Opinion

Patricia Mac Bride: Legacy bill a slap in the face to victims and survivors

Northern Ireland secretary of State Brandon Lewis has defended the legacy and reconciliation legislation outlined in Westminster this week.
Northern Ireland secretary of State Brandon Lewis has defended the legacy and reconciliation legislation outlined in Westminster this week. Northern Ireland secretary of State Brandon Lewis has defended the legacy and reconciliation legislation outlined in Westminster this week.

On Tuesday of this week the British government introduced the Northern Ireland Troubles (Legacy and Reconciliation) Bill in Westminster which will provide for, among other things, amnesty from prosecution in some cases.

It will establish an Independent Commission on Reconciliation and Information Recovery (ICRIR)

Once again, we have a situation where the received notion of reconciliation is that it equates to victims and survivors being expected to forgive and forget. But we have to move away from a process of dealing with the past which places an undue burden of responsibility on victims and survivors and fails to place them at the centre of any process.

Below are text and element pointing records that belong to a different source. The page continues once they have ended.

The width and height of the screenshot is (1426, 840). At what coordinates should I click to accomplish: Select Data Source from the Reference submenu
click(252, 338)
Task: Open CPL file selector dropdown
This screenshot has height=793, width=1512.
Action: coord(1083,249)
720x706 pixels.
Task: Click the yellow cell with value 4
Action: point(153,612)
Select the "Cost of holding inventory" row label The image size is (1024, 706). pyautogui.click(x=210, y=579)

The capacity to access justice is the established paradigm for societal repair, and conflict resolution requires that accountability is enshrined within justice. That is what reconciliation should mean. This bill, despite its name, drives a coach and horses through any notion of reconciliation for victims and survivors

There was widespread condemnation of the British government's previous amnesty proposals announced last year, which would have provided a blanket amnesty in the form of the introduction of a statute of limitations on all conflict-related cases. This proposal was widely criticised by the political parties and by advocacy groups for victims and survivors.

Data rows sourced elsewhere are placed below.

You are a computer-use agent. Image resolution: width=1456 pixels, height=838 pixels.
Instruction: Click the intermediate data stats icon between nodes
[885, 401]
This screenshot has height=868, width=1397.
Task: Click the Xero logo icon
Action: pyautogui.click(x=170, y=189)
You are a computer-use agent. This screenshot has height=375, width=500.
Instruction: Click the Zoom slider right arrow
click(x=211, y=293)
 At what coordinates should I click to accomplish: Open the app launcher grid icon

In setting forth those proposals last year, the British government was saying that the price they were willing to pay for covering up the dirty war and ensuring that no former military or RUC personnel were prosecuted for acting outside the law was that no-one would be prosecuted for conflict-related acts. For many, particularly in unionist political circles, that was just too bitter a pill to swallow.

Under international human rights law, an amnesty cannot be given for gross violations of human rights including the violation of the right to life, which is what’s being proposed in this legislation. Brexit hasn’t removed the ability to bring cases against the British government to the European Court of Human Rights. The European Convention on Human Rights is still enshrined in British law by the Human Rights Act. Until it is repealed, of course, as the Tories plan to do. For now though, we’re expected to accept Brandon Lewis’s word that the provisions of the bill are compatible with the convention.

The legislative proposals announced this week include that, if someone comes forward with information about a conflict-related event, then they will be granted amnesty in return for the provision of that information. It is at the discretion of the ICRIR whether the person will be granted an amnesty in relation just to that specific act or whether it will be a blanket amnesty that will cover any and all unlawful acts that they may have been involved in. It is also not clear what will happen if someone gives information incriminating another person. Will that person be prosecuted? Will they be given the opportunity to disclose information about their activities? Will they, in turn, incriminate others?

The fact that a request for a grant of immunity will not be valid if it is made by anyone with a conviction for a conflict-related offence jars with the bill’s stated aim of recovering as much information as possible for victims and survivors.

The spectre of the supergrass trials of the 1980s looms large over these proposals, in the sense that stories were told at that time by informers in order to protect themselves. The more the stories were embellished and the more people the stories were told about, the less reliable they became and the entire system came crashing down.

Perhaps the greatest area of concern is who will decide what constitutes sufficient cooperation under the proposals in order to warrant the granting of an amnesty. We know that the Chief Commissioner will be a senior judge, someone who has served in the High Court or above, and the Commissioner for Investigations looks set to be someone who has formerly served as a senior police officer. What the required skills for other commissioners is likely to be is, as yet, unknown, but these are the people who will have the power to delegate other persons who will then have the power to grant an irrevocable immunity.

There are huge questions over how effective the commission’s investigations can be in terms of holding perpetrators to account if the primary aim is information recovery. There is simply no incentive for those who know what happened to engage with a process that is time-bound to five years. It is a process which is entirely focused on the perpetrator, who is given a choice whether to engage in the process or not.

The bill has already shut down any future civil actions and proposes to curtail legacy inquests from May 2023. It is, in no uncertain terms, a slap in the face to victims and survivors who have for far too long been ignored in the hope that they will go away.

What is likely to happen next is that the legality of the legislation itself will be tested, and found wanting.